Resetting the learning environment:
| dropping the catalog "labuser8027617_1732830335_zsw6_da"...(0 seconds)

Skipping install of existing datasets to "dbfs:/mnt/dbacademy-datasets/get-started-with-databricks-for-machine-learning/v01"

Validating the locally installed datasets:
| listing local files...(0 seconds)
| validation completed...(0 seconds total)
Creating & using the catalog "labuser8027617_1732830335_zsw6_da"...(1 seconds)

Predefined tables in "labuser8027617_1732830335_zsw6_da.default":
| -none-

Predefined paths variables:
| DA.paths.working_dir: dbfs:/mnt/dbacademy-users/labuser8027617_1732830335@vocareum.com/get-started-with-databricks-for-machine-learning
| DA.paths.datasets:    dbfs:/mnt/dbacademy-datasets/get-started-with-databricks-for-machine-learning/v01

Setup completed (3 seconds)


In [0]:
print(f"Username:          {DA.username}")
print(f"Catalog Name:      {DA.catalog_name}")
print(f"Schema Name:       {DA.schema_name}")
print(f"Working Directory: {DA.paths.working_dir}")
print(f"User DB Location:  {DA.paths.user_db}")

Username:          labuser8027617_1732830335@vocareum.com
Catalog Name:      labuser8027617_1732830335_zsw6_da
Schema Name:       default
Working Directory: dbfs:/mnt/dbacademy-users/labuser8027617_1732830335@vocareum.com/get-started-with-databricks-for-machine-learning
User DB Location:  None



## Prepare Data

For this demonstration, we will utilize a fictional dataset from a Telecom Company, which includes customer information.
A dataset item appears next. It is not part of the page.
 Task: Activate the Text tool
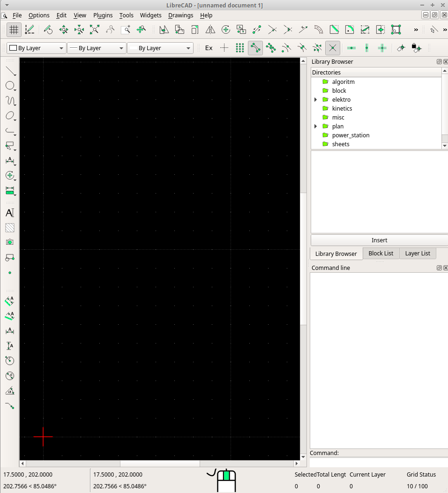(x=10, y=213)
This dataset encompasses customer demographics, including gender, as well as internet subscription details such as subscription plans and payment methods.

To get started, execute the code block below. 

This will create the `customers` table and allow us to explore its features.


In [0]:
DA.create_customers_table()
spark.table('customers').printSchema()

root
 |-- CustomerID: string (nullable = true)
 |-- Gender: string (nullable = true)
 |-- SeniorCitizen: integer (nullable = true)
 |-- PhoneService: string (nullable = true)
 |-- MultipleLines: string (nullable = true)
 |-- PaymentMethod: string (nullable = true)
 |-- MonthlyCharges: double (nullable = true)
 |-- Churn: string (nullable = true)



## Part 1: Create An AutoML Experiment

Here we will discuss two methods for creating an AutomL experiment:
1. Using the Databricks UI. 
2. (Optional) Programmatically using the `databricks` Python library.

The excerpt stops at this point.